# Job
Transcribe the passage of the forum reply on lens sharpness below, starting at "Others have already" and ending at "tested at all.".
----- Excerpt to read -----
Originally posted by slipchuck I was wondering if 2.8 is soft throughout the range, is it worth spending the extra for a 2.8? wouldn't a 3.5-4.5 that is sharp wide open (and could be less money) make more sense?
Others have already correctly answered good part of your question.
I would like to add one more thing: every lens is sharper at mid-range apertures. Thus, an f/4 or f/5.6 lens will still be sharper at smaller apertures, say f/8 or f/11.
Important thing to remember is that no lens in the world can have equal sharpness at all apertures. While measuring lens resolution reviewers often provide relative comparison (the same lens at different apertures) pointing out that a lens is "soft" wide open and sharper stopped-down. No surprise here, that is always true for any lens and should not be tested at all.
----- Recorded data -----
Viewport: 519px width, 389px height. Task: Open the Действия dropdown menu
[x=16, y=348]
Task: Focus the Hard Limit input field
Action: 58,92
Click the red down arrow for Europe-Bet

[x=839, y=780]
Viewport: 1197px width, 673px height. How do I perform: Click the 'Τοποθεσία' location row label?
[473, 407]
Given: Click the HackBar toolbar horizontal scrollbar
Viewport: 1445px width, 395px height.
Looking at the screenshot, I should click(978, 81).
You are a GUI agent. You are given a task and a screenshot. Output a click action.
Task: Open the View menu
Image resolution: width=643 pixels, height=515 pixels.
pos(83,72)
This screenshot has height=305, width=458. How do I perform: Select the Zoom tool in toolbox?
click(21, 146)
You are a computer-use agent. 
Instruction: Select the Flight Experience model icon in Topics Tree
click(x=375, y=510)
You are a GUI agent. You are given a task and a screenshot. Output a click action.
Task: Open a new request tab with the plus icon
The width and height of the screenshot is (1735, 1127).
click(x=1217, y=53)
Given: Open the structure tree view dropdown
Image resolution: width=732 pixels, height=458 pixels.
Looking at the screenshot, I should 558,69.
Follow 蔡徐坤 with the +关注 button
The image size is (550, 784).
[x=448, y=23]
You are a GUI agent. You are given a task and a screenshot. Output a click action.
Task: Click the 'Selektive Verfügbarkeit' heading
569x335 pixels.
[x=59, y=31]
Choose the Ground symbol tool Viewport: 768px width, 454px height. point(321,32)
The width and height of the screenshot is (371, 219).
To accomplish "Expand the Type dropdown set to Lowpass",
-----
# Solved problem
Others have already correctly answered good part of your question.
I would like to add one more thing: every lens is sharper at mid-range apertures. Thus, an f/4 or f/5.6 lens will still be sharper at smaller apertures, say f/8 or f/11.
Important thing to remember is that no lens in the world can have equal sharpness at all apertures. While measuring lens resolution reviewers often provide relative comparison (the same lens at different apertures) pointing out that a lens is "soft" wide open and sharper stopped-down. No surprise here, that is always true for any lens and should not be tested at all.